This repository contains the scripts used in the article "Mapping urban linguistic diversity with social media and population register data" published in Computers, Environment and Urban Systems.
- Twitter and Instagram data from the Helsinki Metropolitan Area from the year 2015.
- Instagram data is legacy data we had collected in 2016 before the API was closed down. The Twitter data can be collected with tweetsearcher.
- Statistics Finland 250 m grid database from year 2015
- Apply from here
- Individual-level first language information aggregated into 250 m grid from 2015
- Apply from here
- Dynamic population data from Helsinki Metropolitan Area by Bergroth et al. (2022) from here
- The language detection of the social media was done with fastText using scripts from Hiippala et al. (2020)
- Linguistic diversity of register data was calculated in the Statistics Finland secure environment FIONA with a similar script to neighborhood_diversities.py.
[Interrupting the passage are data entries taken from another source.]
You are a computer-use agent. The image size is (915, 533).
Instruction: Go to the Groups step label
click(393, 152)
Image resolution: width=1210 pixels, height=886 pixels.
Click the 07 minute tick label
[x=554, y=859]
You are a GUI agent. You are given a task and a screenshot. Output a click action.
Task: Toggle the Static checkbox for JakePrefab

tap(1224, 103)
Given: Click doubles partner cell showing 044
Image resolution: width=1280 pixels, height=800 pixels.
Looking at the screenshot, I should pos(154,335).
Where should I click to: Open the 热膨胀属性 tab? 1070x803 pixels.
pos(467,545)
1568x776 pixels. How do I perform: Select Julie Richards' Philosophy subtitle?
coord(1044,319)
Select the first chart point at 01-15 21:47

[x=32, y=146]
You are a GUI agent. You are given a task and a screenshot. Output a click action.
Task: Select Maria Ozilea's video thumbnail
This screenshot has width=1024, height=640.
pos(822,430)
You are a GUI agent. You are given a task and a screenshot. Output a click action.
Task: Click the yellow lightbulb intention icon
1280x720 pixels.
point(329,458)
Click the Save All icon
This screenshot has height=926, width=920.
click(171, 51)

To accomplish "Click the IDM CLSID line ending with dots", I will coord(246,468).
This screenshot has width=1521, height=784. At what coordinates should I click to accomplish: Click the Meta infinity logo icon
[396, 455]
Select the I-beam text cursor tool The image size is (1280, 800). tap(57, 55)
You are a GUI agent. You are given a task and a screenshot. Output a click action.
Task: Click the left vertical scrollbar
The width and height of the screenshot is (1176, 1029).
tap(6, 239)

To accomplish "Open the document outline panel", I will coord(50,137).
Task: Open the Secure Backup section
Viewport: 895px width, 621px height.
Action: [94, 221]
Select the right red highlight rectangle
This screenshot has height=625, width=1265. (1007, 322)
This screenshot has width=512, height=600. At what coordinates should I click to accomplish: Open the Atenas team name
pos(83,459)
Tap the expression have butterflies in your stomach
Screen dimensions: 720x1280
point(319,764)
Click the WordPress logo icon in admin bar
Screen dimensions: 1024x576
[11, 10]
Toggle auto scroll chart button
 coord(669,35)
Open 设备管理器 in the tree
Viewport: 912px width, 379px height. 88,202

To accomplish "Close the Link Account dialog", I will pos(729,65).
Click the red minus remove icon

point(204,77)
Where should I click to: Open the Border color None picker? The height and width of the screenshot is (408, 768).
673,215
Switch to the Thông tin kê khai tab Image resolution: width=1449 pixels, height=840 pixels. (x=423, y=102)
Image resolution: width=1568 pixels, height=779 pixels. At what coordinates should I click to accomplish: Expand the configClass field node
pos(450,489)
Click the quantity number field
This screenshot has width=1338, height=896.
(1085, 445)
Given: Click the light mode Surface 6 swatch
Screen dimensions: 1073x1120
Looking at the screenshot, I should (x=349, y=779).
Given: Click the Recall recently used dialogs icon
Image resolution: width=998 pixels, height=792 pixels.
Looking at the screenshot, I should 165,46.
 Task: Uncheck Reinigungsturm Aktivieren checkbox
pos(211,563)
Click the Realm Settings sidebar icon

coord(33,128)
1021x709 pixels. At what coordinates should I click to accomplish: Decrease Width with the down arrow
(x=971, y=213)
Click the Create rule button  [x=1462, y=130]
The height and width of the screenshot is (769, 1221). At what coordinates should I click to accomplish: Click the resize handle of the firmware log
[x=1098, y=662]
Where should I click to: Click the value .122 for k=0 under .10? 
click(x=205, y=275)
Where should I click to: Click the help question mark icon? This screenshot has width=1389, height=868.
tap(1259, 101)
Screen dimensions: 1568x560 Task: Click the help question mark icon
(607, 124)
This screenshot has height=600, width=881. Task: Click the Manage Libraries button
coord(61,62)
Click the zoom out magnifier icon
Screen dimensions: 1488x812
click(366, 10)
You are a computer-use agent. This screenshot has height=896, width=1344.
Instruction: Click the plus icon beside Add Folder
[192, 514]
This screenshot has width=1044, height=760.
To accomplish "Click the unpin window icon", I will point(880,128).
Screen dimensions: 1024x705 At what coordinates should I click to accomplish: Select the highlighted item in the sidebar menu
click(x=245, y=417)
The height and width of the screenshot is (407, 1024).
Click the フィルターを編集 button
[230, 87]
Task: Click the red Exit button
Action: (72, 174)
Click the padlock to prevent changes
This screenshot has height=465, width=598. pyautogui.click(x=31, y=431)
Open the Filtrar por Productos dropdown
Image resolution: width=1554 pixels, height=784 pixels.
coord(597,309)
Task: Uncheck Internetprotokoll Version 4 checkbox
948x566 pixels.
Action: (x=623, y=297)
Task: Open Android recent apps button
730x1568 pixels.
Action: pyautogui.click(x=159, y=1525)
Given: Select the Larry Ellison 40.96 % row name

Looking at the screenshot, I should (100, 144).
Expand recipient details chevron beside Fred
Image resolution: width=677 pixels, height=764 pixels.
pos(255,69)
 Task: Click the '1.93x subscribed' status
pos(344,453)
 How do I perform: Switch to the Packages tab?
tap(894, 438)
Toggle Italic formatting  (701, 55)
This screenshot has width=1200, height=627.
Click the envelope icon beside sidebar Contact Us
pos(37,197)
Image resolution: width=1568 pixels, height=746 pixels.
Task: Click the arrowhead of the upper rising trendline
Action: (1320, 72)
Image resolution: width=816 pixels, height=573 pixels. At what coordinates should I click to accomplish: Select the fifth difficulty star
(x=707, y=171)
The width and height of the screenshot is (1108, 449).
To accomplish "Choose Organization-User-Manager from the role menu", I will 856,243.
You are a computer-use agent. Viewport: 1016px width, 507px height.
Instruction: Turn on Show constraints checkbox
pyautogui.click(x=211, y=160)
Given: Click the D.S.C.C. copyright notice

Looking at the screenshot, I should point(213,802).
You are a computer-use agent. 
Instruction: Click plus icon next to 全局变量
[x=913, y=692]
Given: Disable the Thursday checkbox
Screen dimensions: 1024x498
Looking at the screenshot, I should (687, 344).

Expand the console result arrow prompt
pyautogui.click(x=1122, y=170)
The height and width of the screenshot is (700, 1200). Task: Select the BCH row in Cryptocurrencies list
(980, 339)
Step | Script | Description | Input | Output |
---|---|---|---|---|
1 | combine_twitter_insta.py | Combines Twitter and Instagram data | Instagram and Twitter point features geopackage | Twitter-Instagram combined point features geopackage |
2 | neighborhood_diversities.py | Calcualtes linguistic diversities across times of day | Output from step 1 and grid database | Grid database with diversity metrics |
3 | neighborhood_diversities_no_timeofday.py | Calcualtes linguistic diversities for social media as a whole | Output from step 1 and grid database | Grid database with diversity metrics |
4 | clean_socioeco.py | Cleans socio-economic grid database | Raw RTK database file | Cleaned grid database |
5 | join_dynpop.py | Joins dynamic population to output from step 4 | Dynamic population data and output 4 | Grid database with dynamic population |
6 | join_regdiv_to_socioeco.py | Joins diversity metrics in registry with grid database from output 5 | Register data with linguistic diversity metrics and output from step 5 | Grid database |
7 | user_langprofiles.py | Calculates social media user linguistic profiles | Output from step 1 | Latex-formatted table |
8 | moran_cluster.py | Calculates clusters in register and social media grid data | Outputs from steps 6 and 3 | Geopackage with clusters |
9 | stability_socioeco.py | Classifies social media clusters based on temporal stability | Output from step 8 | Geopackage with stability classficiations |
10 | extract_high_clusters.py | Extracts significant high linguistic diversity clusters | Output from step 9 | Geopackage with high diversity clusters |
11 | kde_plot.py | Plots linguistic diversity across times of day and the register data | Outputs from steps 6 and 3 | PNG file |
12 | regression_ols_timeofday.py | Performs the OLS regression analysis | Outputs from steps 6 and 3 | Model files, VIF dataframes, error plots |
13 | SLM regression in GeoDA | Run SLM regression | Outputs from steps 6 and 3 | SLM model summaries |
14 | OLS_summaries.py | Prints OLS summaries | OLS model files from step 12 | Latex-formatted OLS summaries |
15 | get_coef_table.py | Prints coefficient table from regression analyses | Output from step 14 | Latex-formatted table |
15 | read_vif_files.py | Prints VIF test scroes | VIF dataframes from step 12 | Latex-formatted table |
The SLM analysis was conducted in GeoDA with 1st order Queen contiguity neighborhoods.